----- Source records -----

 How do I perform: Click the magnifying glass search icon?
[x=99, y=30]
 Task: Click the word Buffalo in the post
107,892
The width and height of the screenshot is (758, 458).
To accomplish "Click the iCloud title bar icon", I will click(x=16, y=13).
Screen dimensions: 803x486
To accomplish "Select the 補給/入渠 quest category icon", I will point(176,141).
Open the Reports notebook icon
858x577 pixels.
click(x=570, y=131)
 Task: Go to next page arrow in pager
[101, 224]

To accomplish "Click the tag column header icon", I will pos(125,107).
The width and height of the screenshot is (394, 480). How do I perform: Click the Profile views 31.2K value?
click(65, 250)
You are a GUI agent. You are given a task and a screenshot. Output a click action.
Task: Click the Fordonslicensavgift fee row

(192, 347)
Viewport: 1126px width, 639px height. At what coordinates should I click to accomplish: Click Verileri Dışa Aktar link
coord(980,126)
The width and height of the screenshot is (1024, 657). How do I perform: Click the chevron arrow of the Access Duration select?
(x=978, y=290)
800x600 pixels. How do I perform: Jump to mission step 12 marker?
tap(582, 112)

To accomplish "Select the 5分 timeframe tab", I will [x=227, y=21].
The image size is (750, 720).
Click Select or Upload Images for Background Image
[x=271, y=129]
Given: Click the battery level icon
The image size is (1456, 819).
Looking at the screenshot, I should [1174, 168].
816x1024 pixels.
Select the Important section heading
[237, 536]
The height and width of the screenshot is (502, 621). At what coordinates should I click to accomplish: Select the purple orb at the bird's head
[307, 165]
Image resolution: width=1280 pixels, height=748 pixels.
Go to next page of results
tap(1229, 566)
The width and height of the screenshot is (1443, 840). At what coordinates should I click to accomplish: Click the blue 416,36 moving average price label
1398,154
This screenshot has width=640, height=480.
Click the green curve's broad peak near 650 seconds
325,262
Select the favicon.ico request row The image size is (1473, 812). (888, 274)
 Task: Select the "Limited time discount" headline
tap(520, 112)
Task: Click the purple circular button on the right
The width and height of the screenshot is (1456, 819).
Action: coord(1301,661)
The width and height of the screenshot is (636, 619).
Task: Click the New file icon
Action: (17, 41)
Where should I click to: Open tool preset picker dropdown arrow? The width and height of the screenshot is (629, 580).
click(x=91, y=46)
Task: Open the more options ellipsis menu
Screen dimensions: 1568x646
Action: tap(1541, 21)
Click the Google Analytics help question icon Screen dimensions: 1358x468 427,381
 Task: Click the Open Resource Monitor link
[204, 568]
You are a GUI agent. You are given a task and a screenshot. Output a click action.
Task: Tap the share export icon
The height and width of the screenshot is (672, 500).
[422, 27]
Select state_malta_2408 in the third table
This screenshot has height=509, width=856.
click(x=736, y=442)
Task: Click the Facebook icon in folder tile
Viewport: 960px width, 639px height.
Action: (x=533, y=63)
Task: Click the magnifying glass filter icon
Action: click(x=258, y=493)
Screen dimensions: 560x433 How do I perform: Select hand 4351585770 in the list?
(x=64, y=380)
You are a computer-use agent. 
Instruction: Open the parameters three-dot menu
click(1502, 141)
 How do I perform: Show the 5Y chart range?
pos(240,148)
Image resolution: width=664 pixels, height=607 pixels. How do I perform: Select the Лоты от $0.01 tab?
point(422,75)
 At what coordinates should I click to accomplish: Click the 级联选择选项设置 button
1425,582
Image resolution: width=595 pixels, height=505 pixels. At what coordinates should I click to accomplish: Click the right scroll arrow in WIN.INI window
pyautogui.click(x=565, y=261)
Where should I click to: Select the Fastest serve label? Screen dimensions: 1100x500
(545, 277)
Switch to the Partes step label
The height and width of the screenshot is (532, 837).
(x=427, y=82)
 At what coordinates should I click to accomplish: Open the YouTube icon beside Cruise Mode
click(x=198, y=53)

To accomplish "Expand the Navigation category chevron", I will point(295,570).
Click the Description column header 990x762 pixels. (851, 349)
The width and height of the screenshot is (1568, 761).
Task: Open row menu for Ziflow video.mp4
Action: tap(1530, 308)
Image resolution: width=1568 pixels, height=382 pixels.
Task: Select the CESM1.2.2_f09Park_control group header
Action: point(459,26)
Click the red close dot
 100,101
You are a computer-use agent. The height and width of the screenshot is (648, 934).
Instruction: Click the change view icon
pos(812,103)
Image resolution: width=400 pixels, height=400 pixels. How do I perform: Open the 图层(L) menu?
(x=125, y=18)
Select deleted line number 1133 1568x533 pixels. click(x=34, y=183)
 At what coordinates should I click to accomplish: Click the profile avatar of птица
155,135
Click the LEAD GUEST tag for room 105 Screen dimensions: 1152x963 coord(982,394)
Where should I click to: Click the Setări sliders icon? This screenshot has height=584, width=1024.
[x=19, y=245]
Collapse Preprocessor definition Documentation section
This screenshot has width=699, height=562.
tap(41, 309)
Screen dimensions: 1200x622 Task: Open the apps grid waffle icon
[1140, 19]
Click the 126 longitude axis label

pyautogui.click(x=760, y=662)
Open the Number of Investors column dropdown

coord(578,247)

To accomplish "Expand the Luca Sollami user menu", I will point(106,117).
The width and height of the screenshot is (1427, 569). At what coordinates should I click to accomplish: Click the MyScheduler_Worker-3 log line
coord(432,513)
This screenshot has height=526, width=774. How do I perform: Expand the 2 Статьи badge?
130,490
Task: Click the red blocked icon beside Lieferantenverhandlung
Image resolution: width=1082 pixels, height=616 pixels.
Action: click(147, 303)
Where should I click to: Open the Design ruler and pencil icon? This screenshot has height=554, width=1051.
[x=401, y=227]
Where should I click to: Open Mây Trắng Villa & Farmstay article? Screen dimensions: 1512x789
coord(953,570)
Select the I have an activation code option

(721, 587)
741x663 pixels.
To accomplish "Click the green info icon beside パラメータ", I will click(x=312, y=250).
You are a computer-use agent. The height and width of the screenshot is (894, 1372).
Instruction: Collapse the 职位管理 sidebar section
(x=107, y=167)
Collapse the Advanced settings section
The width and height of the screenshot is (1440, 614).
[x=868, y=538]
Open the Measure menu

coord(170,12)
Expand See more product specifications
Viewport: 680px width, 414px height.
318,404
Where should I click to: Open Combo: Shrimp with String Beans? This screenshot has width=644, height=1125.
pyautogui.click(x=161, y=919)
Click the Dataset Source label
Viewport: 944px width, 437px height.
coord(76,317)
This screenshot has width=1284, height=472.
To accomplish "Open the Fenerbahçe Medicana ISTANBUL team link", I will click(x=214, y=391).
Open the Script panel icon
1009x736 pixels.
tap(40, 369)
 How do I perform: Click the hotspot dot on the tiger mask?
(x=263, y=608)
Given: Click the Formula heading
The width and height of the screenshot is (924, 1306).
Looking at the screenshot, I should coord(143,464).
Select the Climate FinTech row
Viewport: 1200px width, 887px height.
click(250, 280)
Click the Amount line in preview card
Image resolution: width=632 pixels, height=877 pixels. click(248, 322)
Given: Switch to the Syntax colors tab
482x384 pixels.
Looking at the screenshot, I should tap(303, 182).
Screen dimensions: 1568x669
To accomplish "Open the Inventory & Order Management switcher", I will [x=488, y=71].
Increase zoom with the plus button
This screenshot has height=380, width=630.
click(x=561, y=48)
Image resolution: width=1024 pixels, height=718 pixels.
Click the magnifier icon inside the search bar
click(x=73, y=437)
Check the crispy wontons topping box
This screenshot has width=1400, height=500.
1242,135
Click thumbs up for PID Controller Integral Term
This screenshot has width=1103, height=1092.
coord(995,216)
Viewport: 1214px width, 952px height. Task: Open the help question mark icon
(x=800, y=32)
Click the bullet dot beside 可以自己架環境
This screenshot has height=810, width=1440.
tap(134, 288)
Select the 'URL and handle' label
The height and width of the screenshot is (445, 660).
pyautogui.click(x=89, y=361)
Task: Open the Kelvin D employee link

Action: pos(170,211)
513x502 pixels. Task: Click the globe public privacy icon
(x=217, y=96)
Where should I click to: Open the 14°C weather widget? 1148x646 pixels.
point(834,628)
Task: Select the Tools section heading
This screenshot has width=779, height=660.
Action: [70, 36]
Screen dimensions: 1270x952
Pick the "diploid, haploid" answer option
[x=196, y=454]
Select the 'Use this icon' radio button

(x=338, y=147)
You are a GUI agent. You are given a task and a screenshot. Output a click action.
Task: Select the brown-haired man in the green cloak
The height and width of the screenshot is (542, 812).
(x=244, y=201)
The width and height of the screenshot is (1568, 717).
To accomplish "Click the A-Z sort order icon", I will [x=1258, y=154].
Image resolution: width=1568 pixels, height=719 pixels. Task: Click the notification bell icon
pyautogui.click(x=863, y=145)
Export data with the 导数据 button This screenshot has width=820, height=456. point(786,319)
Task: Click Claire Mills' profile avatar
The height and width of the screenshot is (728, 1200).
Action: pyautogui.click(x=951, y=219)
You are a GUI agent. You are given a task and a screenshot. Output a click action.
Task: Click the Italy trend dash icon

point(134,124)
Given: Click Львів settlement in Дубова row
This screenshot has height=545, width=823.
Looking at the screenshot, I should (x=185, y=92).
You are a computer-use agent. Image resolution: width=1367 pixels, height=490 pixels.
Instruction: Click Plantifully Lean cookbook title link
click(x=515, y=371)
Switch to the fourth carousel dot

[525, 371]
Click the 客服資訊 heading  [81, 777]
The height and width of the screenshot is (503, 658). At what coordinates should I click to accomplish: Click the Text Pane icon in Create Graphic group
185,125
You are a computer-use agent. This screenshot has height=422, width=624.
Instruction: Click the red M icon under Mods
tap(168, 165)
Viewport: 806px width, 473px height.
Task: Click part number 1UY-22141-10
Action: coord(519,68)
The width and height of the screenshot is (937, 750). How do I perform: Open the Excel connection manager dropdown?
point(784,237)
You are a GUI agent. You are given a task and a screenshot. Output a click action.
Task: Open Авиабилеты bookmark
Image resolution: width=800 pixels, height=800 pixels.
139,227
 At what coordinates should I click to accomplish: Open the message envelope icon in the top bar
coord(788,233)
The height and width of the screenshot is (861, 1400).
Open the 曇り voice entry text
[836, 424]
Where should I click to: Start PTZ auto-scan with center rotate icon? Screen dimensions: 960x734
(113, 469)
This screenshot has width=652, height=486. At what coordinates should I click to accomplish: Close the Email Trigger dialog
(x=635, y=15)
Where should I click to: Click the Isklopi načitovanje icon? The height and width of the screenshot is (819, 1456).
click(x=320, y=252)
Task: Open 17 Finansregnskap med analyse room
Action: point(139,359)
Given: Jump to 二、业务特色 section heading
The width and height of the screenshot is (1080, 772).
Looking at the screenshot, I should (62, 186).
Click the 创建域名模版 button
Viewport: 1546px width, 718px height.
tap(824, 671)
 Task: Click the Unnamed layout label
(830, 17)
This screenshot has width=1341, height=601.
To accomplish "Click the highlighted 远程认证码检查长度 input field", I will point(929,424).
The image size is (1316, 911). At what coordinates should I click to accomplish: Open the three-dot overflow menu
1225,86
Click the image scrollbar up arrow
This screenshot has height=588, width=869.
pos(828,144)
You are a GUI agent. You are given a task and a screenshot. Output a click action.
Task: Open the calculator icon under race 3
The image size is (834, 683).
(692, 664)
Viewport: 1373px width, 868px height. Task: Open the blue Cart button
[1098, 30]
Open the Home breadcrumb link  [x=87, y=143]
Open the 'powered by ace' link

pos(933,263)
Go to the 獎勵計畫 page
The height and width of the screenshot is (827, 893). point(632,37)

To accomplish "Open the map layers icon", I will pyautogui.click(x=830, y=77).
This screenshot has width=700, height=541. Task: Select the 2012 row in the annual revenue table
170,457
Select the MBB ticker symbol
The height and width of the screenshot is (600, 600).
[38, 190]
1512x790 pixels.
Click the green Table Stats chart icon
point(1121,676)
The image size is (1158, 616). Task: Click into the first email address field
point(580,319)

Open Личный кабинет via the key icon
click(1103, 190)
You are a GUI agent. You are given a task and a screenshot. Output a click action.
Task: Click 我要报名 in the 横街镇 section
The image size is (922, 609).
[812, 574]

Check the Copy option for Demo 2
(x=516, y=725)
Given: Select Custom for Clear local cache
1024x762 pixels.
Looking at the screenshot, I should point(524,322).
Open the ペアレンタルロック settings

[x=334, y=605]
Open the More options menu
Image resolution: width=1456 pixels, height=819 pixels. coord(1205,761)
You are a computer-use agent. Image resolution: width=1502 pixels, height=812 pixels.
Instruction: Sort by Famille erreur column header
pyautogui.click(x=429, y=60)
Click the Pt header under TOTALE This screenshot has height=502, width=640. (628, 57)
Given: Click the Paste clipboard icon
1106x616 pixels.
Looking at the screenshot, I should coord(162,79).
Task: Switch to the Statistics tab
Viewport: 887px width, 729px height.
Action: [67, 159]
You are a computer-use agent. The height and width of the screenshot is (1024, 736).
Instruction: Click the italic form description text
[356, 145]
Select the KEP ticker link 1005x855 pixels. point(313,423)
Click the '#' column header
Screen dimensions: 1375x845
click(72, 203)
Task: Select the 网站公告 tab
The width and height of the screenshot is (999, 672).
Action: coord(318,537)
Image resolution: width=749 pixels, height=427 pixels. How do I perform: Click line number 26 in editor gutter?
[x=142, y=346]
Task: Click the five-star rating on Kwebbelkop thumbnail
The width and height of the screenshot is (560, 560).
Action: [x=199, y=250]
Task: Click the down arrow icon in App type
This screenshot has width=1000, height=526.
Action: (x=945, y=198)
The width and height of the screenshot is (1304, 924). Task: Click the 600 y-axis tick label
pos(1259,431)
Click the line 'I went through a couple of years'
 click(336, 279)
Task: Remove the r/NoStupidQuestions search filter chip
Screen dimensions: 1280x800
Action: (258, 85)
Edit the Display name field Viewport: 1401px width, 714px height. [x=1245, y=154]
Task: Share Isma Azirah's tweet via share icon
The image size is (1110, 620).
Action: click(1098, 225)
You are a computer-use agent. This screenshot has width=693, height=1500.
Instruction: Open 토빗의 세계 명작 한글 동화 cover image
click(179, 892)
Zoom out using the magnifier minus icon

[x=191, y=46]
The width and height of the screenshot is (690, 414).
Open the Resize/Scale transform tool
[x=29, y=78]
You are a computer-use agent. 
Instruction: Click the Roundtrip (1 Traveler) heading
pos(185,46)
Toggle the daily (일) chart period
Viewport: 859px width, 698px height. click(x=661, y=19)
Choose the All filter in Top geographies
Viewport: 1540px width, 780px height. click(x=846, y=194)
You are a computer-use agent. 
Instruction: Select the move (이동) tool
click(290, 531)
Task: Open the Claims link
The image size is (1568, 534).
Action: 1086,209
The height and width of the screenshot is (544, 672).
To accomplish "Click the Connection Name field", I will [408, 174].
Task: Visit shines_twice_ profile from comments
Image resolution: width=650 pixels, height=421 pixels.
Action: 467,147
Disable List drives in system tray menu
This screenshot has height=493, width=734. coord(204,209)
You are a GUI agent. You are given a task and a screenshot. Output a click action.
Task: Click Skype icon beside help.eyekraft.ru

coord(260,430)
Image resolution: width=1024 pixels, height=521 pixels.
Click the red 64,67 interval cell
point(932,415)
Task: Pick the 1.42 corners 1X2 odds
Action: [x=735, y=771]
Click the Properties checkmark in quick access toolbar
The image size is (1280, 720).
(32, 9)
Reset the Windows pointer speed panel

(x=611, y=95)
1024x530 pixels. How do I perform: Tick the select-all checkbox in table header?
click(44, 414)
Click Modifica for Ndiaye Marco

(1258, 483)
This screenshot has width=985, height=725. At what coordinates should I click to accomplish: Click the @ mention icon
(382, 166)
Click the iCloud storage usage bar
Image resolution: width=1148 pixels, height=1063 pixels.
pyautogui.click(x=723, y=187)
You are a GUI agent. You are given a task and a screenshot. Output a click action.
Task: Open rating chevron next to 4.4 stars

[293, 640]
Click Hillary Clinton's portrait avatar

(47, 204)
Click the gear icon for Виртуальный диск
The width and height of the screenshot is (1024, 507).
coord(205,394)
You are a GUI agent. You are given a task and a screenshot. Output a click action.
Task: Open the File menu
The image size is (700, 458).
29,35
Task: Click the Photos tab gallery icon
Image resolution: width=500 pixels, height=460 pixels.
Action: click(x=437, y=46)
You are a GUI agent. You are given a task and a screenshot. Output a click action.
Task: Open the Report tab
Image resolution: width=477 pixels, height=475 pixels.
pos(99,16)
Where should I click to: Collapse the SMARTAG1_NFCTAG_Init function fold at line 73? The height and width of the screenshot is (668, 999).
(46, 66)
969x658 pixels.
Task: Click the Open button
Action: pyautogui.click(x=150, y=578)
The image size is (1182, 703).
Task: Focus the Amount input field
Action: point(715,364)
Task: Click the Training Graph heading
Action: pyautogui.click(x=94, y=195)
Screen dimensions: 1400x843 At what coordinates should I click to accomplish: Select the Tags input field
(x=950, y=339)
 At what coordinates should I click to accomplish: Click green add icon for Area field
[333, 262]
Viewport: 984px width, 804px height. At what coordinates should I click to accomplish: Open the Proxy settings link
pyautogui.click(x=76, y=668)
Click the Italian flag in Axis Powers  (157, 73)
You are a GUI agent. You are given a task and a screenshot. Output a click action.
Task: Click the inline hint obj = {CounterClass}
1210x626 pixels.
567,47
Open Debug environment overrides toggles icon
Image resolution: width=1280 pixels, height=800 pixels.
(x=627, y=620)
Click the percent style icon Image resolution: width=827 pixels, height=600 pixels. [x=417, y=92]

-----

● Brief:
Up to and including the line with "Task: Click the purple", output each line of the entries above exactly, starting from the first.

● Response:
 How do I perform: Click the magnifying glass search icon?
[x=99, y=30]
 Task: Click the word Buffalo in the post
107,892
The width and height of the screenshot is (758, 458).
To accomplish "Click the iCloud title bar icon", I will click(x=16, y=13).
Screen dimensions: 803x486
To accomplish "Select the 補給/入渠 quest category icon", I will point(176,141).
Open the Reports notebook icon
858x577 pixels.
click(x=570, y=131)
 Task: Go to next page arrow in pager
[101, 224]

To accomplish "Click the tag column header icon", I will pos(125,107).
The width and height of the screenshot is (394, 480). How do I perform: Click the Profile views 31.2K value?
click(65, 250)
You are a GUI agent. You are given a task and a screenshot. Output a click action.
Task: Click the Fordonslicensavgift fee row

(192, 347)
Viewport: 1126px width, 639px height. At what coordinates should I click to accomplish: Click Verileri Dışa Aktar link
coord(980,126)
The width and height of the screenshot is (1024, 657). How do I perform: Click the chevron arrow of the Access Duration select?
(x=978, y=290)
800x600 pixels. How do I perform: Jump to mission step 12 marker?
tap(582, 112)

To accomplish "Select the 5分 timeframe tab", I will [x=227, y=21].
The image size is (750, 720).
Click Select or Upload Images for Background Image
[x=271, y=129]
Given: Click the battery level icon
The image size is (1456, 819).
Looking at the screenshot, I should [1174, 168].
816x1024 pixels.
Select the Important section heading
[237, 536]
The height and width of the screenshot is (502, 621). At what coordinates should I click to accomplish: Select the purple orb at the bird's head
[307, 165]
Image resolution: width=1280 pixels, height=748 pixels.
Go to next page of results
tap(1229, 566)
The width and height of the screenshot is (1443, 840). At what coordinates should I click to accomplish: Click the blue 416,36 moving average price label
1398,154
This screenshot has width=640, height=480.
Click the green curve's broad peak near 650 seconds
325,262
Select the favicon.ico request row The image size is (1473, 812). (888, 274)
 Task: Select the "Limited time discount" headline
tap(520, 112)
Task: Click the purple circular button on the right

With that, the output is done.